§ EXERCISE DESCRIPTION
Print the entries below word for word, leaving out the pictures.

§ INPUT ROWS

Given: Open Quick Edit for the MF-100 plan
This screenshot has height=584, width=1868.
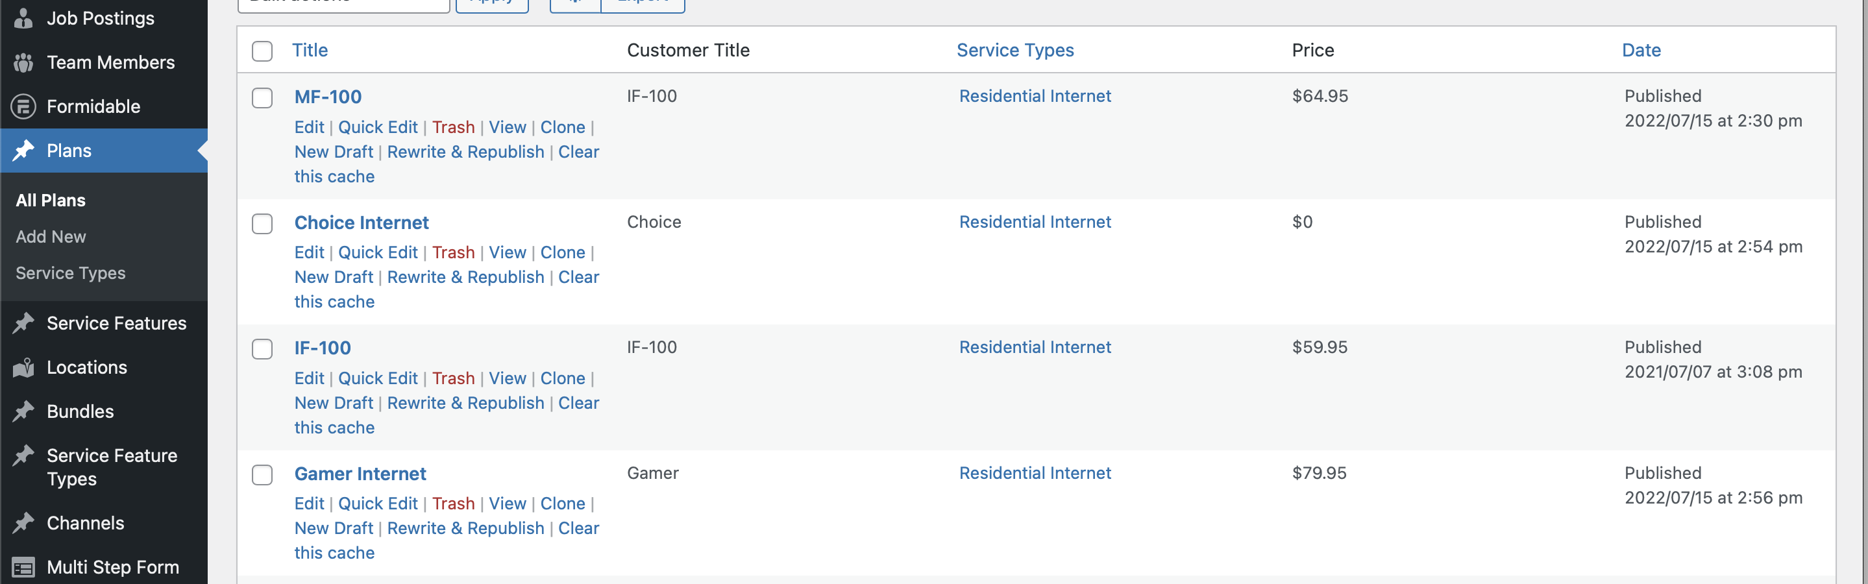Looking at the screenshot, I should (x=378, y=128).
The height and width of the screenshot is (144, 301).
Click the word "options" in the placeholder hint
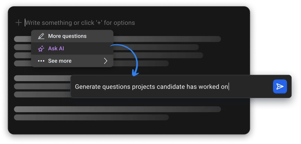[124, 23]
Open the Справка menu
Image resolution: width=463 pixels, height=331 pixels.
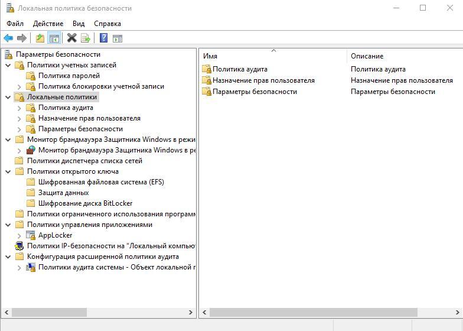point(107,24)
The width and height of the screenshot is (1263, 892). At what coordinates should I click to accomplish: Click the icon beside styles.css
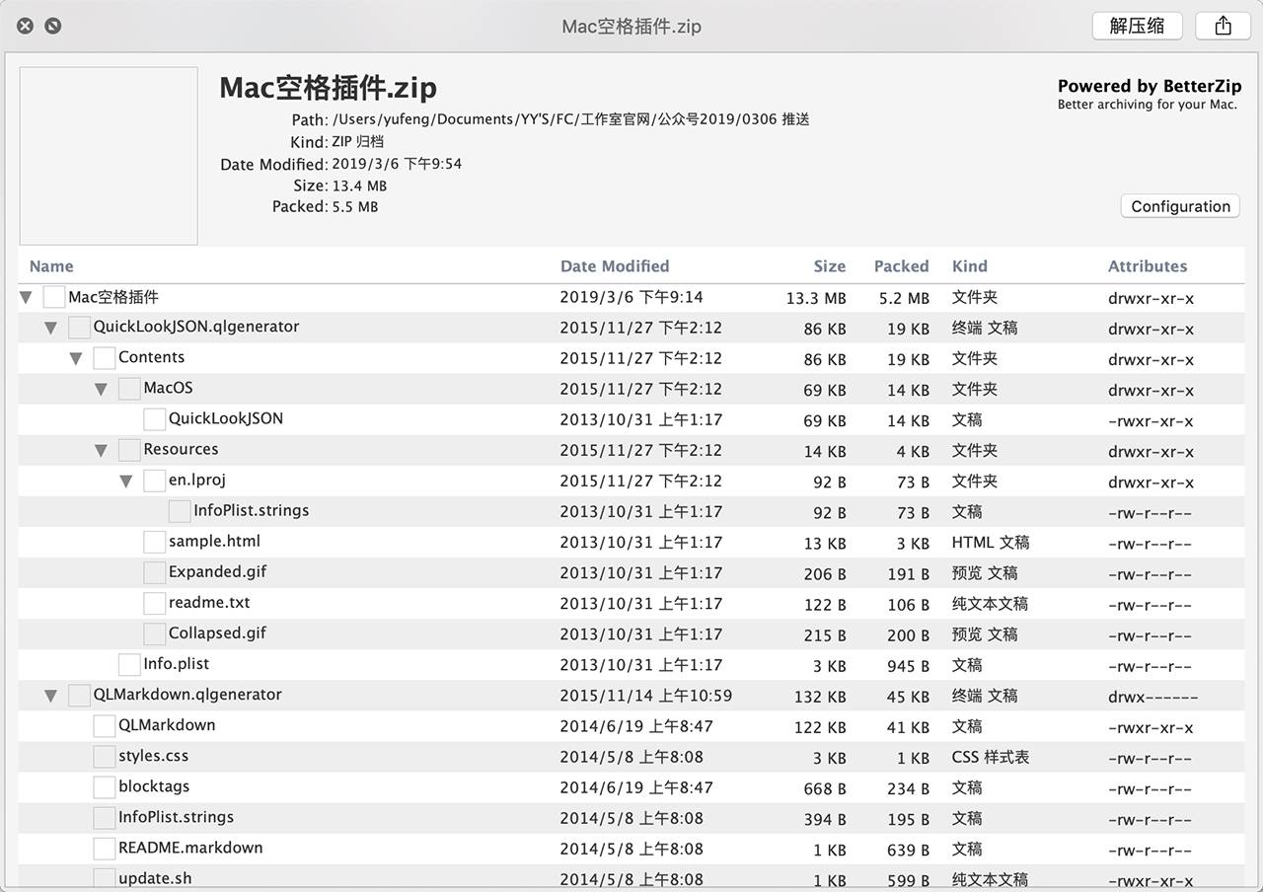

§ ANSWER FOR THE TASK
Given: Open Quick Edit for the MF-100 plan
This screenshot has height=584, width=1868.
Looking at the screenshot, I should (x=378, y=128).
The height and width of the screenshot is (144, 301).
Click the word "options" in the placeholder hint
[124, 23]
Open the Справка menu
Image resolution: width=463 pixels, height=331 pixels.
point(107,24)
The width and height of the screenshot is (1263, 892). At what coordinates should I click to accomplish: Click the icon beside styles.css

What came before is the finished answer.